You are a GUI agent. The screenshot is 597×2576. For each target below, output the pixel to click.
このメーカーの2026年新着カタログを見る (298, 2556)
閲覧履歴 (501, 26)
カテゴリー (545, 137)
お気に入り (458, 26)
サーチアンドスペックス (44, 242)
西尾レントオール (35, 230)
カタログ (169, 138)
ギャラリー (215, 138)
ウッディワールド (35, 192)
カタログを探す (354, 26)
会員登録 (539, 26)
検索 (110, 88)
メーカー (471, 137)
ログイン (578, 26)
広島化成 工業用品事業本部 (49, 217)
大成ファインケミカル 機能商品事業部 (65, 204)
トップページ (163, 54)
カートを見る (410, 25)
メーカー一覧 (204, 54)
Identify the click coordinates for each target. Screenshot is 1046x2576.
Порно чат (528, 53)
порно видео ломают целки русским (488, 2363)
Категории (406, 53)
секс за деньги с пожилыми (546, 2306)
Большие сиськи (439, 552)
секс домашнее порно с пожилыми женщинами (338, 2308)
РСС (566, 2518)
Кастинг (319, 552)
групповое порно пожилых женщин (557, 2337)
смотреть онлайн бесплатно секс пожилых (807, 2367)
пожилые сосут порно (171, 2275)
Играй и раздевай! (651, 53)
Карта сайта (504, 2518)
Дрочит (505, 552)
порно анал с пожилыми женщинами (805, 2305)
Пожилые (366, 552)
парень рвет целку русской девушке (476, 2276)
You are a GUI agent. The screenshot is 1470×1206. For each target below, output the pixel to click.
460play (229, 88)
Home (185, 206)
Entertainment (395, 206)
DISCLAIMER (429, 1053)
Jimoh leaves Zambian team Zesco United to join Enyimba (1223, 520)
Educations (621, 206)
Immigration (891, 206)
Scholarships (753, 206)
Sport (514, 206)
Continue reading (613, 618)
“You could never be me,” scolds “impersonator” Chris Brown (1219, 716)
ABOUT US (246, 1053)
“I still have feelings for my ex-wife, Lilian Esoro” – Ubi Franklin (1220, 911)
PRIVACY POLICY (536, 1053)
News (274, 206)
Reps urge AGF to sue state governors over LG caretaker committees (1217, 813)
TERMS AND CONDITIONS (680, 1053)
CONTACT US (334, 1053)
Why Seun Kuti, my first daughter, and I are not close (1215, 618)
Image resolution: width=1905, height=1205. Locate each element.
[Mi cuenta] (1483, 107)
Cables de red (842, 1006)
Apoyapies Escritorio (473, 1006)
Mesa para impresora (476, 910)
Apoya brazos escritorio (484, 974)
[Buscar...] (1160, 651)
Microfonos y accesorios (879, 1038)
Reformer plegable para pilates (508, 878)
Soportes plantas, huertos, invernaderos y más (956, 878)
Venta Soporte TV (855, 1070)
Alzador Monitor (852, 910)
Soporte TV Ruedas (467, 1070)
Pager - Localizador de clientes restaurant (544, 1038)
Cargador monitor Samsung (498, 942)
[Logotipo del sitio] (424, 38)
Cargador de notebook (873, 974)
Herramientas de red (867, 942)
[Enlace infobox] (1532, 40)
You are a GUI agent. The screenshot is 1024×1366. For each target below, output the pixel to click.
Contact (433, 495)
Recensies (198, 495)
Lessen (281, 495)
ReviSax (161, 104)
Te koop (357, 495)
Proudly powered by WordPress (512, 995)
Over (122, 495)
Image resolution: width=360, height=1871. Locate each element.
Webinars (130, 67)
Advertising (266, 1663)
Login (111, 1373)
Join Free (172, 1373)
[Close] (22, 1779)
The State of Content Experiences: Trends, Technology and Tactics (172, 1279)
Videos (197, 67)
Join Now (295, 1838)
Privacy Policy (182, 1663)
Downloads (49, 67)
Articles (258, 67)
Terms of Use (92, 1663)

### To do
Everything before the line containing "Join Free (172, 1373)" stays out. Write out that line and the rest of the entries exactly.

### Your solution
Join Free (172, 1373)
[Close] (22, 1779)
The State of Content Experiences: Trends, Technology and Tactics (172, 1279)
Videos (197, 67)
Join Now (295, 1838)
Privacy Policy (182, 1663)
Downloads (49, 67)
Articles (258, 67)
Terms of Use (92, 1663)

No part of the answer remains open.